WHAT THIS TASK INVOLVES:
Repeat, word for word and with nothing added, each line from the one containing "You are a computer-use" to the final line of the data, keeping both ends. Pictures are not part of the copy.

Items from a data source:
───

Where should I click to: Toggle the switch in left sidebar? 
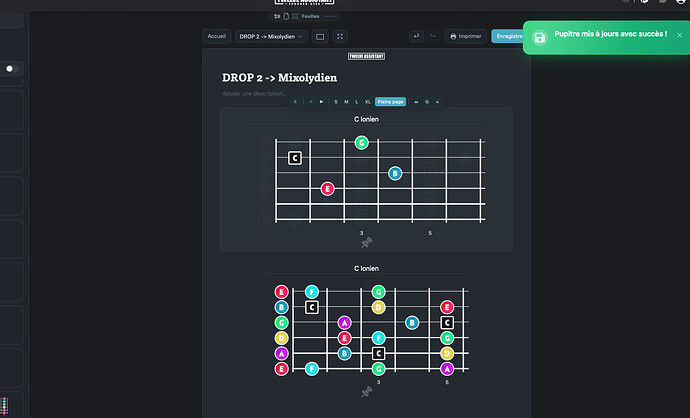(x=12, y=69)
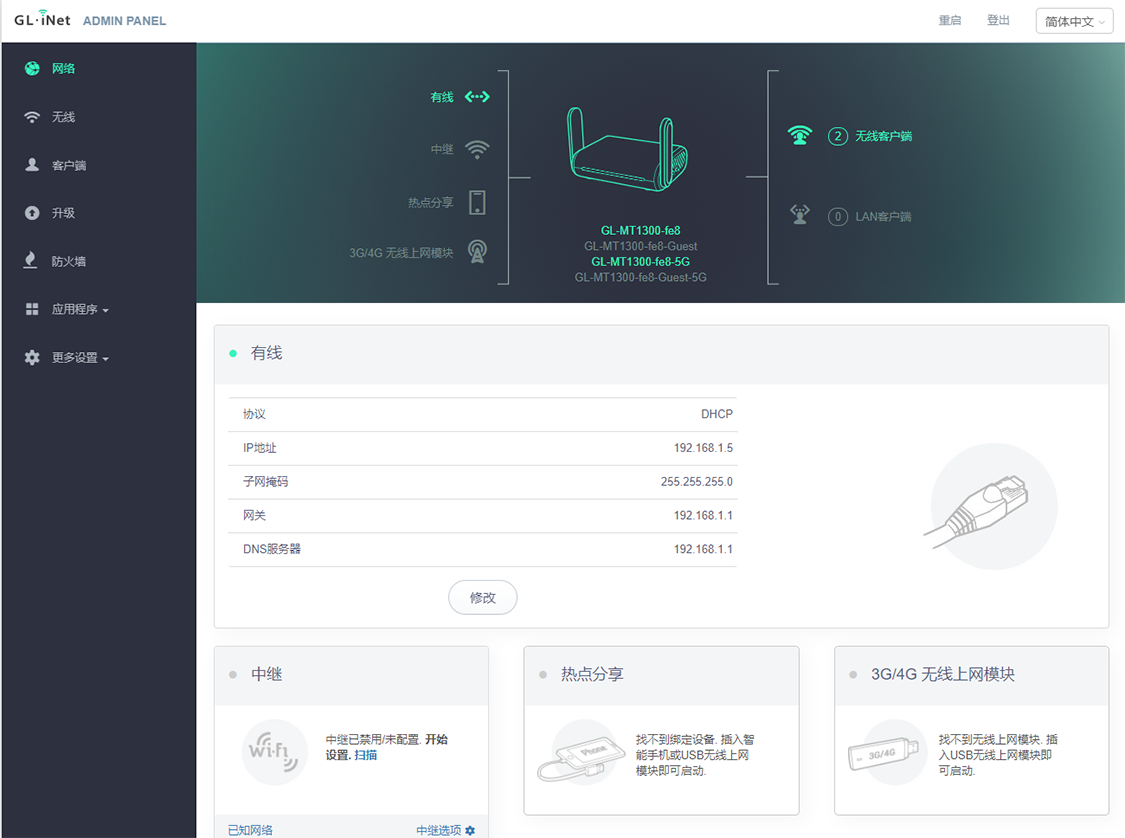Open the 无线 Wi-Fi icon in the sidebar
Screen dimensions: 1125x838
[32, 116]
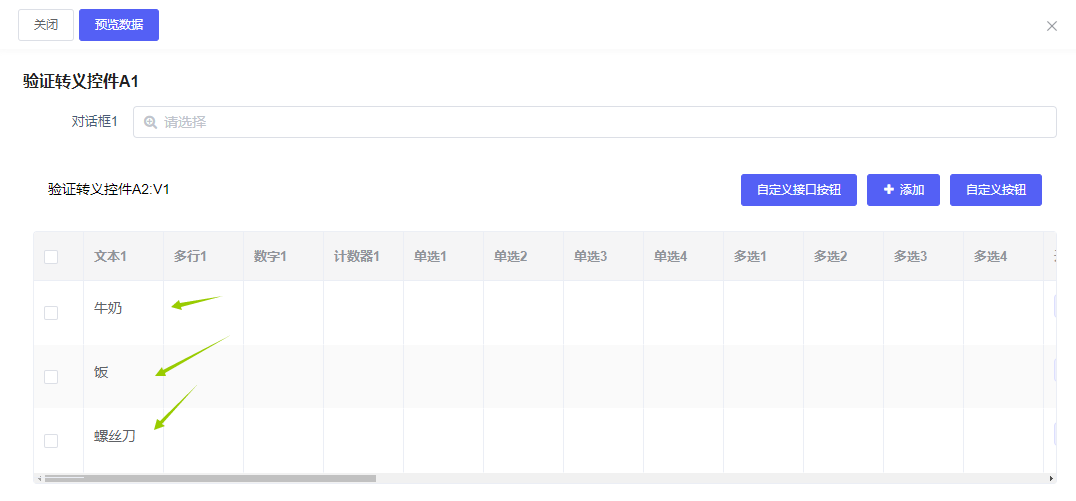
Task: Select the 螺丝刀 row checkbox
Action: 51,441
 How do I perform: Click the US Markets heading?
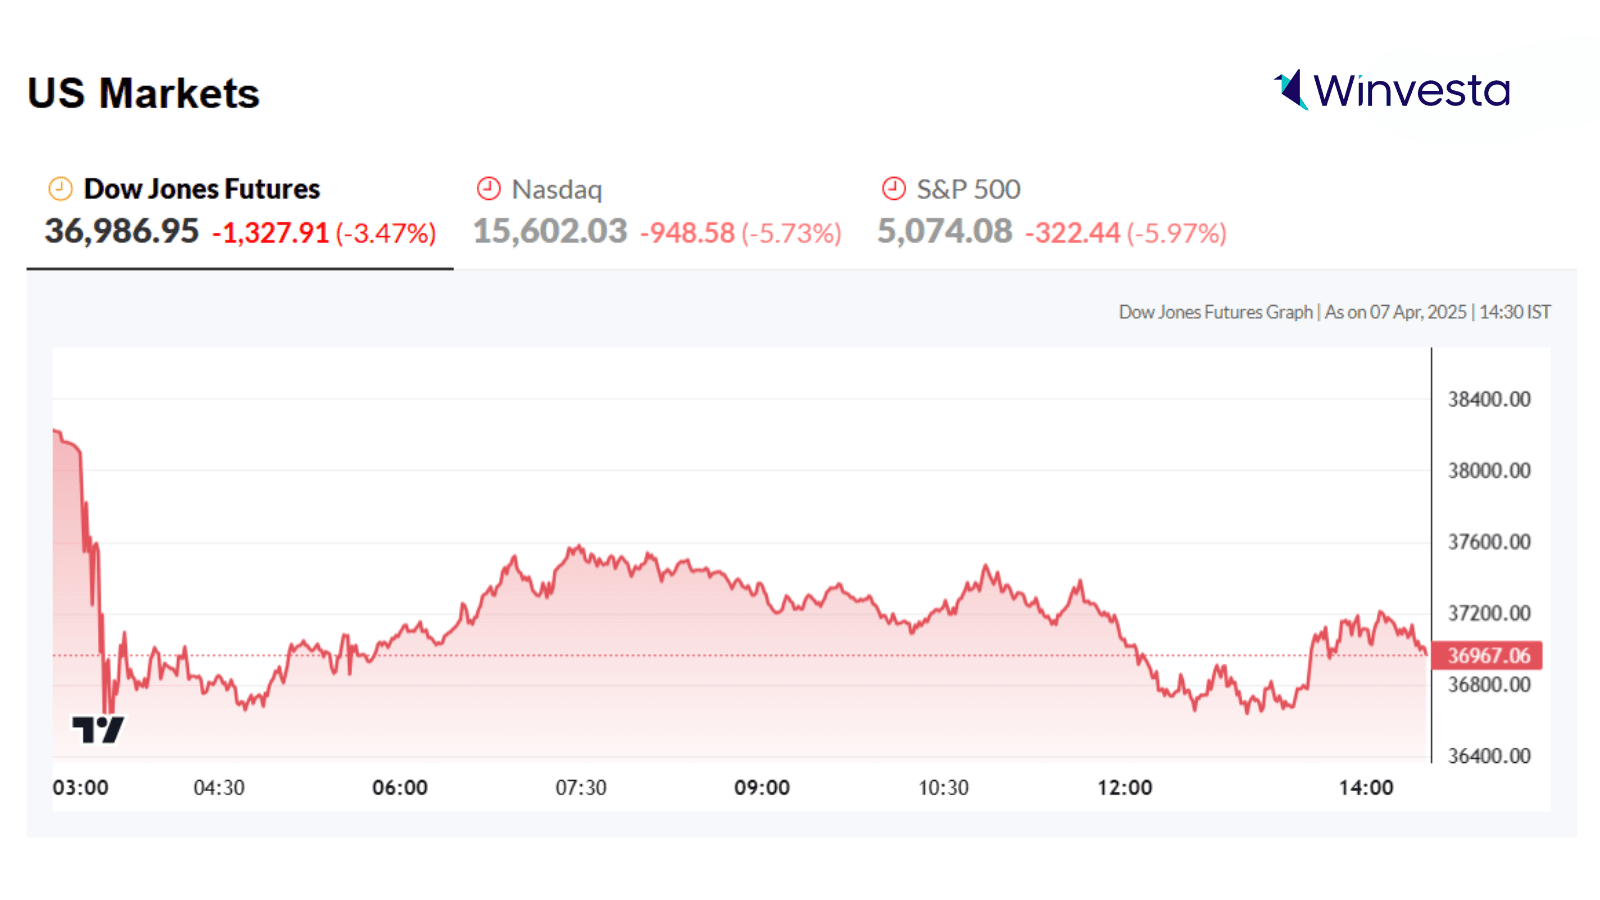click(x=144, y=94)
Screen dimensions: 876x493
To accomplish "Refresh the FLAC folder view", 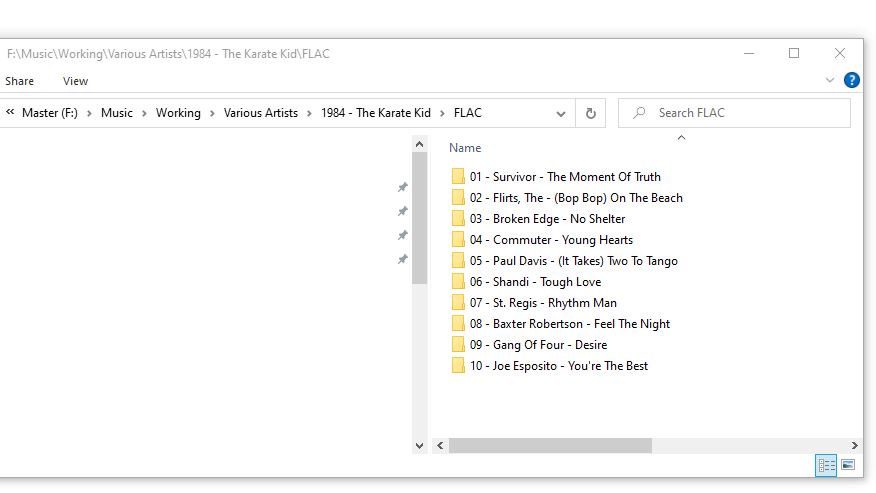I will tap(590, 113).
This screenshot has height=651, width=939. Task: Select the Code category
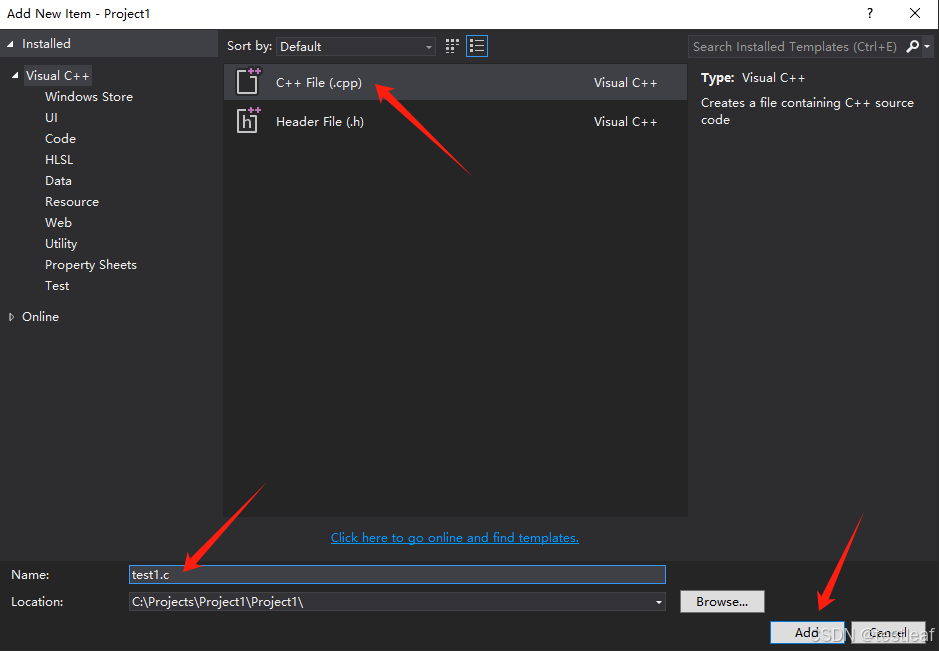coord(60,138)
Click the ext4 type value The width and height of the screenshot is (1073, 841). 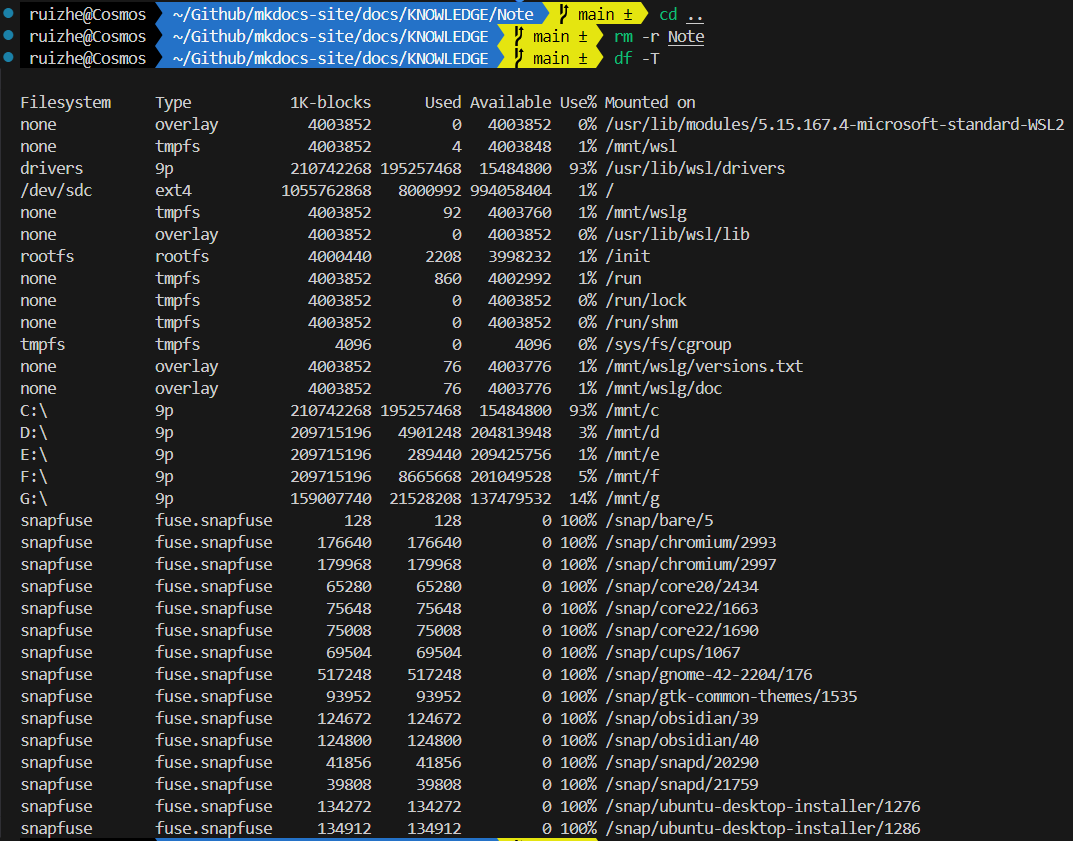173,190
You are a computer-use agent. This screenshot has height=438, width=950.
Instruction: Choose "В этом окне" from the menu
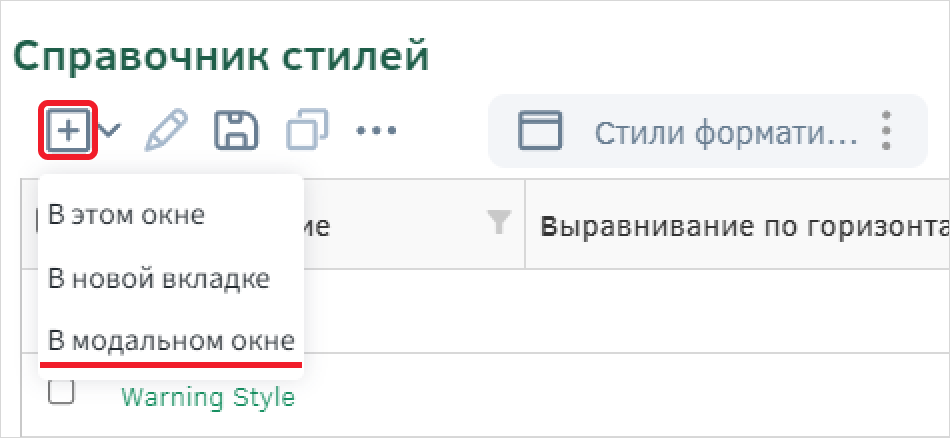click(127, 216)
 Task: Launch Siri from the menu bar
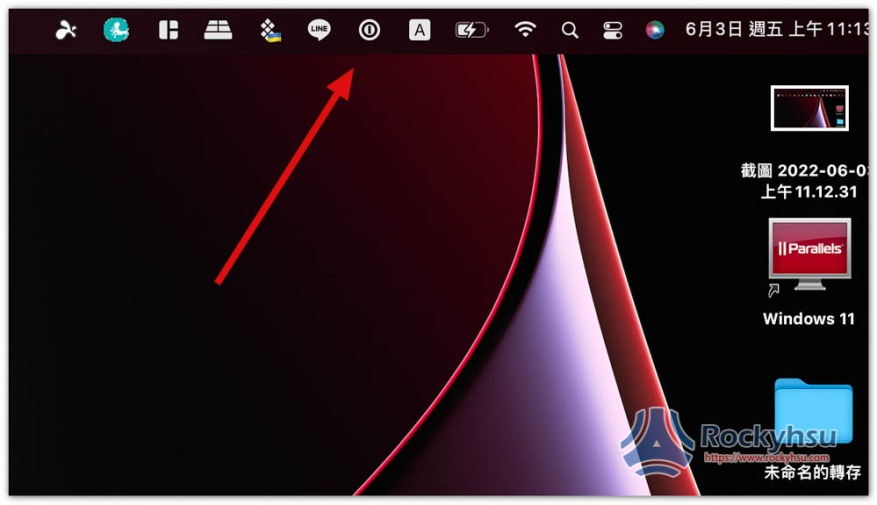(655, 31)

───

ANSWER FOR THE TASK:
You are a computer-use agent. This screenshot has height=438, width=950.
Instruction: Choose "В этом окне" from the menu
click(127, 216)
 Task: Launch Siri from the menu bar
(655, 31)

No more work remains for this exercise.